Two main groups in the long-term capital account is a direct investment and portfolio investment. The difference between them is the answer to the question of whether then investors have voting rights and control rights directly. Direct investment related to the change in ownership of non-citizens over domestic firms, and citizen ownership of foreign companies. Forms include the establishment of factories and corporate takeovers where there is a change of control of power companies. On the other hand, portfolio investment is investment in the form of bonds or shares of the minority that do not involve direct control.
Government Transactions
Ie all the transactions of foreign exchange reserves held by the government in this case the central bank. Central banks keep a reserve fund that they use to buy and sell in the foreign exchange market. Most of the reserves can be either gold, partly in the form of foreign exchange, some form of rights kliam of various foreign currencies, and some others in the form of Special Drawing Right (SDR), which is a kind of international currency held by the International Monetary Fund (IMF). Each state gets a guaranteed quota of SDR with gold. SDR can only be used to overcome balance of payments difficulties without having to seek approval from the IMF.

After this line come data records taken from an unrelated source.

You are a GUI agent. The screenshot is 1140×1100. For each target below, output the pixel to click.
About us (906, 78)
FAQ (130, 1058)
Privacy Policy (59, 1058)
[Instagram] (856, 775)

To find out what happened on the international trade in the government of a country record transactions between countries. Recording the transaction is conducted in the Account Balance of Payments. Account balance of payments consists of three main parts: (i) Current Account (Current Account), (ii) Balance of the Capital (Capital Account), and (iii) Transaction Government.
Current Account
The current account records payments arising from trade in goods and services between countries. Balance consists of a record trade balance of payments and revenues that come from imports and exports of tangible goods. The second is the transaction service, which records payments and receipts that come from trade in services and use of capital.
Capital Balance
Capital account records transactions relating to international finance capital traffic. Necessary to distinguish between short-term capital and long-term capital. Short-term capital is funds that enter or exit in / from a country in the form of highly liquid assets or easily cashed, for example a bank account or deposit. Long-term capital is funds that enter or exit in / from a State which is invested in less liquid assets, such as long-term bonds, or in the form of physical capital such as factories.

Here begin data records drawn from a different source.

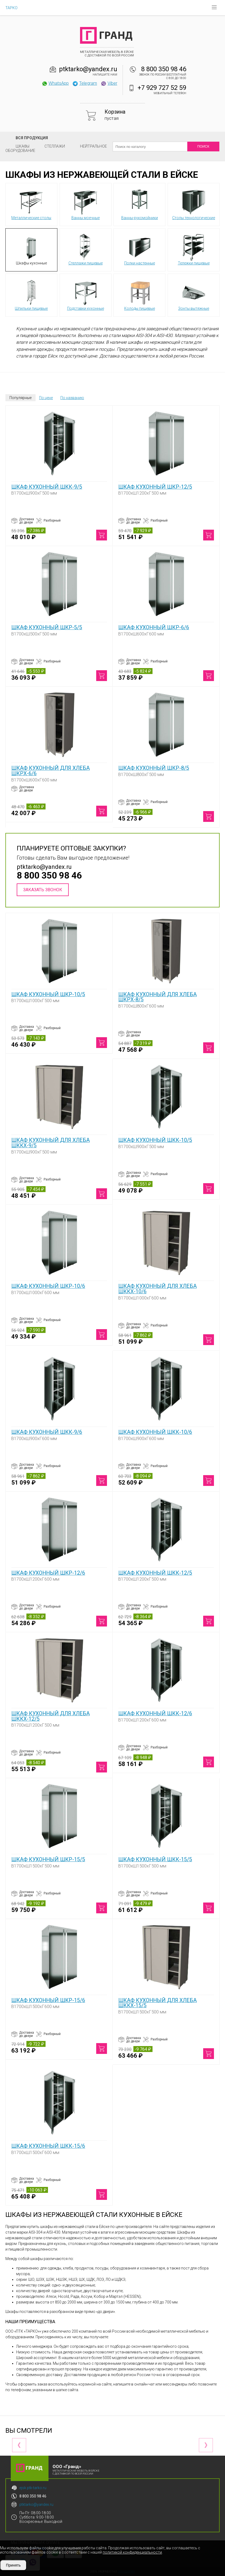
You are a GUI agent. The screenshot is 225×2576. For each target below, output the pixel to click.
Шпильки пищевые (31, 295)
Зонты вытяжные (193, 295)
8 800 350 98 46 (163, 69)
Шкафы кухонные (31, 249)
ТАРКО (11, 8)
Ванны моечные (85, 204)
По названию (72, 398)
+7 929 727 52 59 (162, 87)
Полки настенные (139, 249)
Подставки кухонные (85, 295)
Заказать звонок (42, 889)
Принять (13, 2565)
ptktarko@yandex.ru (88, 69)
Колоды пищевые (139, 295)
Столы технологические (193, 204)
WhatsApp (55, 83)
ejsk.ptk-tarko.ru (32, 2488)
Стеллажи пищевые (85, 249)
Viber (109, 83)
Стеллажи (54, 146)
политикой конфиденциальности (132, 2552)
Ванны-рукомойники (139, 204)
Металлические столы (31, 204)
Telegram (84, 83)
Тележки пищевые (194, 249)
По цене (46, 398)
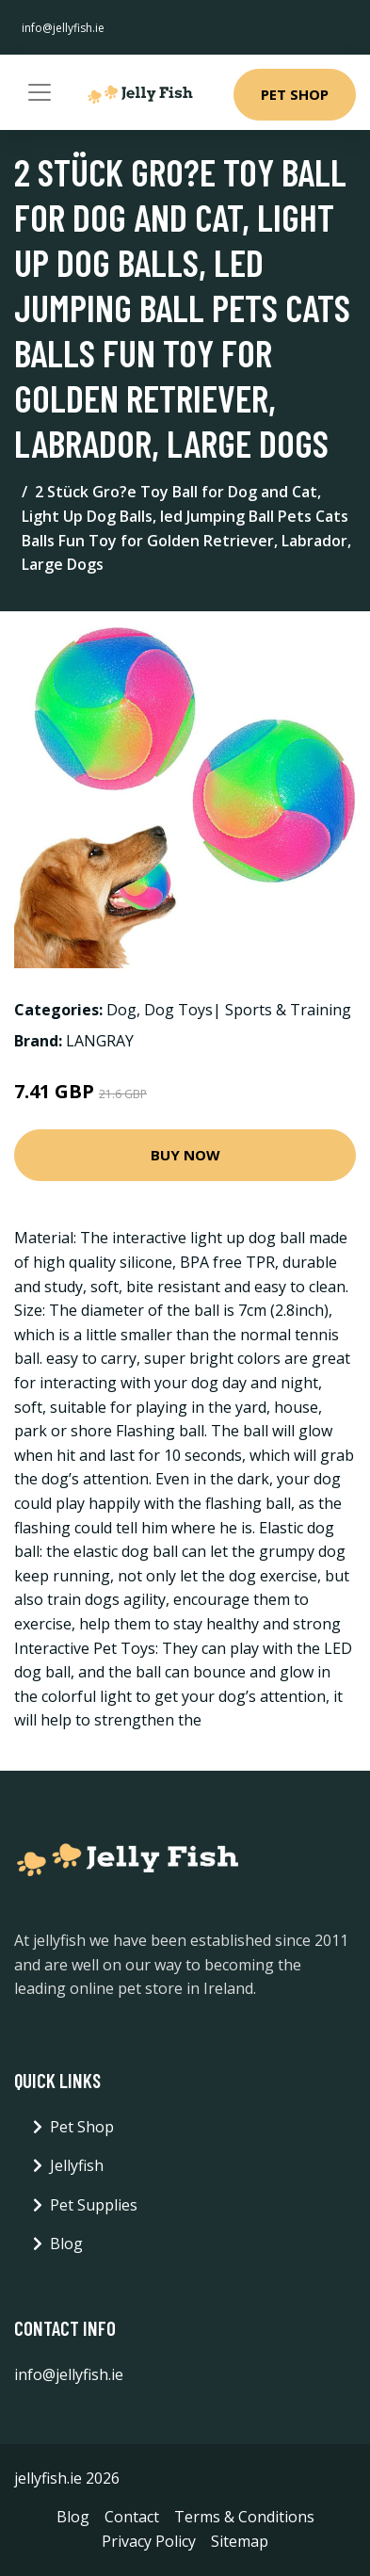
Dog (121, 1009)
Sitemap (239, 2541)
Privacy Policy (149, 2541)
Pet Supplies (93, 2205)
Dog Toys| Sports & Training (247, 1009)
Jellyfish (77, 2165)
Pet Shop (295, 94)
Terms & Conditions (244, 2516)
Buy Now (185, 1154)
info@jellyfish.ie (63, 28)
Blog (66, 2243)
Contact (132, 2516)
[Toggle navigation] (39, 92)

Two main groups in the long-term capital account is a direct investment and portfolio investment. The difference between them is the answer to the question of whether then investors have voting rights and control rights directly. Direct investment related to the change in ownership of non-citizens over domestic firms, and citizen ownership of foreign companies. Forms include the establishment of factories and corporate takeovers where there is a change of control of power companies. On the other hand, portfolio investment is investment in the form of bonds or shares of the minority that do not involve direct control.
Government Transactions
Ie all the transactions of foreign exchange reserves held by the government in this case the central bank. Central banks keep a reserve fund that they use to buy and sell in the foreign exchange market. Most of the reserves can be either gold, partly in the form of foreign exchange, some form of rights kliam of various foreign currencies, and some others in the form of Special Drawing Right (SDR), which is a kind of international currency held by the International Monetary Fund (IMF). Each state gets a guaranteed quota of SDR with gold. SDR can only be used to overcome balance of payments difficulties without having to seek approval from the IMF.